In Tableau you will see an error similar to the one below:
Execution Error, return code 2 from org.apache.hadoop.hive.ql.exec.mr.MapRedTask
Error: java.lang.ClassNotFoundException: org.apache.hadoop.hbase.mapreduce.TableSplit at java.net.URLClassLoader$1.run(URLClassLoader.java:372) at java.net.URLClassLoader$1.run(URLClassLoader.java:361)
Error: java.lang.ClassNotFoundException: org.apache.hadoop.hbase.client.HTable at java.net.URLClassLoader$1.run(URLClassLoader.java:366) at java.net.URLClassLoader$1.run(URLClassLoader.java:355) at java.security.AccessController.doPrivileged(Native Method)

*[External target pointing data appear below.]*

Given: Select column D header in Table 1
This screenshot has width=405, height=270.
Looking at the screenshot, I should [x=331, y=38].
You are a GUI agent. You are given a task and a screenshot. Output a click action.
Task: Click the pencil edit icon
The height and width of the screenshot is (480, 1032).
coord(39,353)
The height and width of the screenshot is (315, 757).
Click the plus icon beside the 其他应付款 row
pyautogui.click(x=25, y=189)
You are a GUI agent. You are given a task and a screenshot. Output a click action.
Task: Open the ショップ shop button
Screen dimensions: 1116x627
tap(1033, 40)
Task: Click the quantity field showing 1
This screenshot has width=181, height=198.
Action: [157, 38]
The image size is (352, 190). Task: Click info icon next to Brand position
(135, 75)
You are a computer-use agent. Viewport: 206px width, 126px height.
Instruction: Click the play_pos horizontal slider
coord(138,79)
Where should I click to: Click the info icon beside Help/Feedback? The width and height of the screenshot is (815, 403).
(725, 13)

Error: java.io.IOException: java.io.IOException: java.lang.reflect.InvocationTargetException at org.apache.hadoop.hive.io.HiveIOExceptionHandlerChain.handleRecordReaderCreationException(HiveIOExceptionHandlerChain.java:97) ... ... Caused by: java.lang.ClassNotFoundException: org.cloudera.htrace.Trace at java.net.URLClassLoader$1.run(URLClassLoader.java:366)
Error: java.lang.ClassNotFoundException: org.apache.hadoop.hbase.protobuf.generated.MasterProtos$MasterService$BlockingInterface at java.net.URLClassLoader$1.run(URLClassLoader.java:366) at java.net.URLClassLoader$1.run(URLClassLoader.java:355)

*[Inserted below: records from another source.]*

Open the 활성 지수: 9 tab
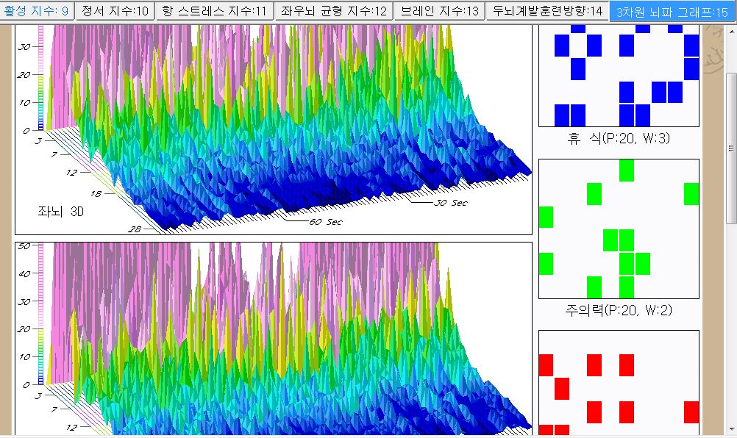The image size is (737, 438). point(37,11)
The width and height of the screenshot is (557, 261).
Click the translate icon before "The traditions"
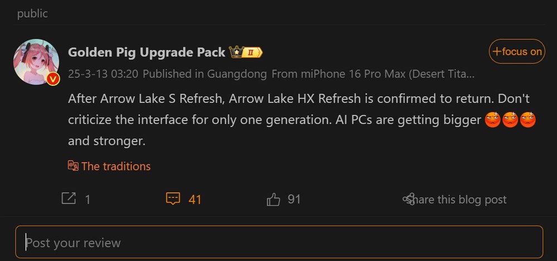pyautogui.click(x=73, y=166)
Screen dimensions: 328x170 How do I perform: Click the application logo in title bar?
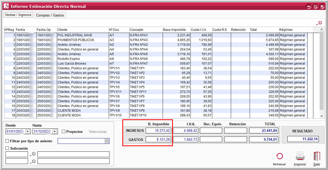[x=6, y=6]
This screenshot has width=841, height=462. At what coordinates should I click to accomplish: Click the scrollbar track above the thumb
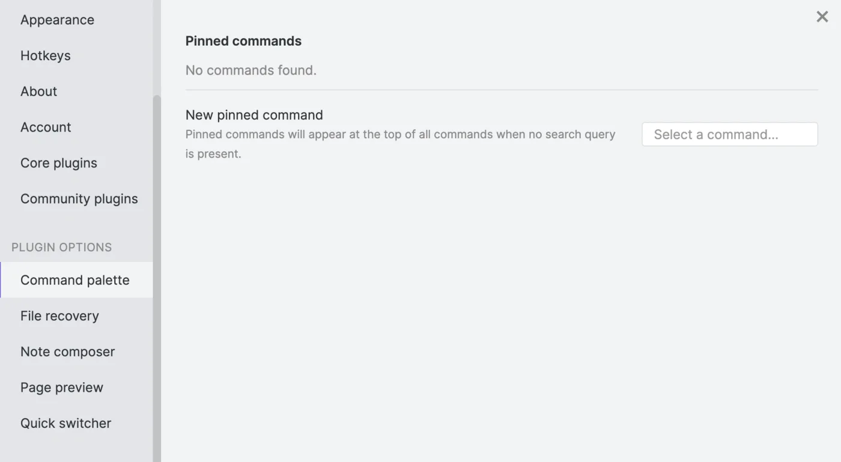click(157, 48)
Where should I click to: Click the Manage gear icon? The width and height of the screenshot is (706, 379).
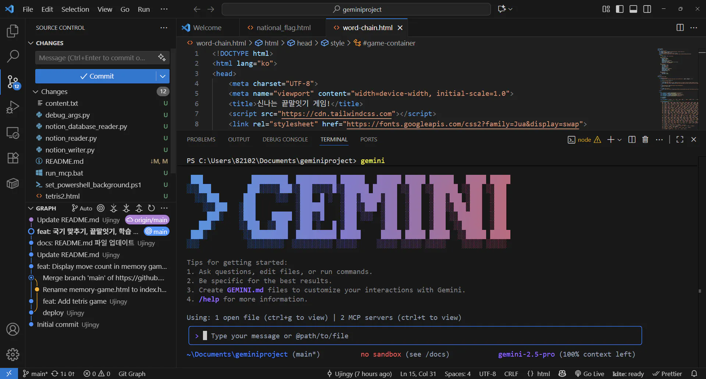click(13, 354)
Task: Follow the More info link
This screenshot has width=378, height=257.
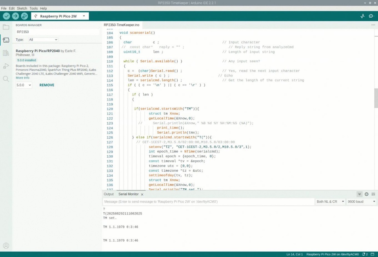Action: click(22, 78)
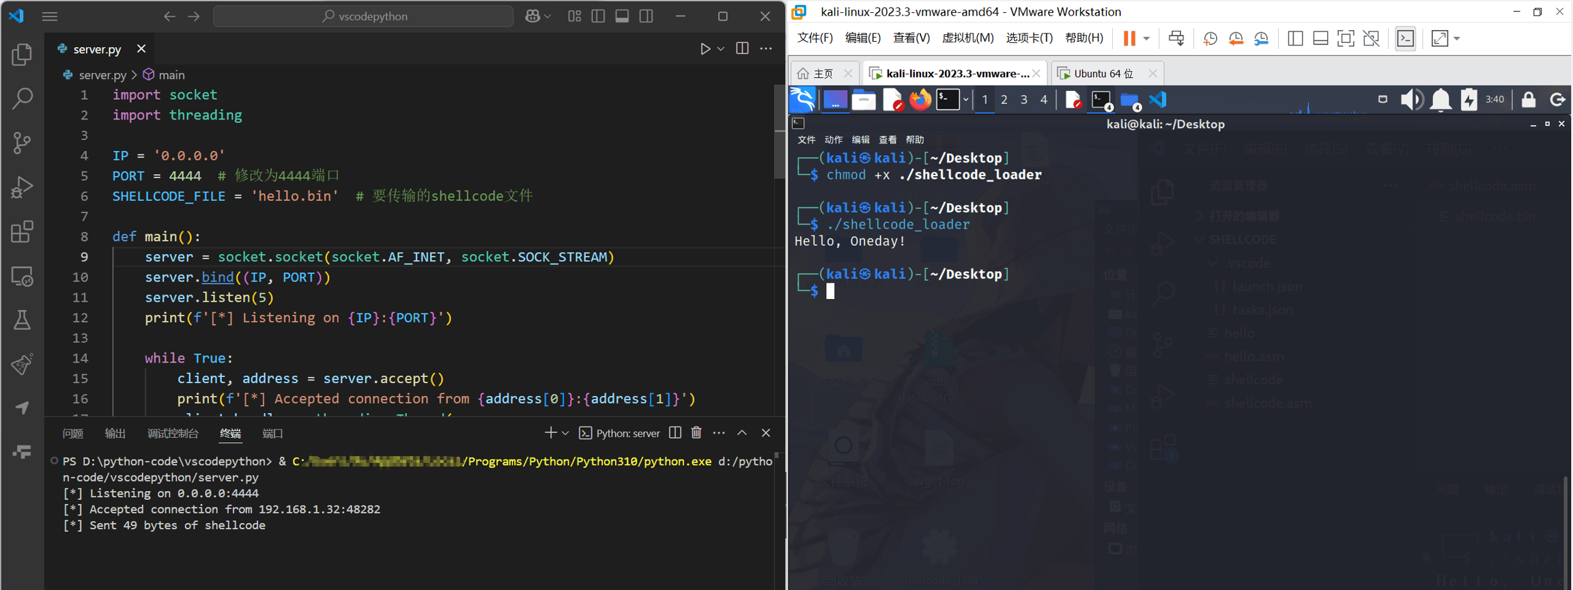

Integration of Hive with HBase requires all required HBase classes to be available in the Hive classpath. Auxiliary jar path setup in /etc/gphd/hive/conf/hive-env.sh is not visible to Tableau initiated connections. Even if /etc/gphd/hive/conf/hive-env.sh is set to view Tableau initiated connections, the errors mentions above will still be produced. You must set the hive.aux.jars.path parameter in hive-site.xml for the required jars to be located while querying from Tableau.
Other queries on regular Hive tables from Tableau will work since the required jars have already been sourced.
In case there are other similar "class not found exceptions" produced, you need to add the respective classes to
hive.aux.jars.path in hive-site.xml.
Add the parameters below to /etc/gphd/hive/conf/hive-site.xml on the Hive server. A restart of the Hive server is not required.
<property> <name>hive.aux.jars.path</name> <value>file:///usr/lib/gphd/hbase/lib/hbase-server.jar,file:///usr/lib/gphd/hbase/lib/hbase-client.jar,file:///usr/lib/gphd/hbase/lib/hbase-protocol.jar,file:///usr/lib/gphd/hbase/lib/htrace-core-2.01.jar</value> </property>
Below is the mapping of classes and their respective jars.
Class Name | Jar Name |
TableSplit | hbase-server.jar |
HTable | hbase-client.jar |
MasterProtos | hbase-protocol.jar |
org.cloudera.htrace.Trace | htrace-core-2.01.jar |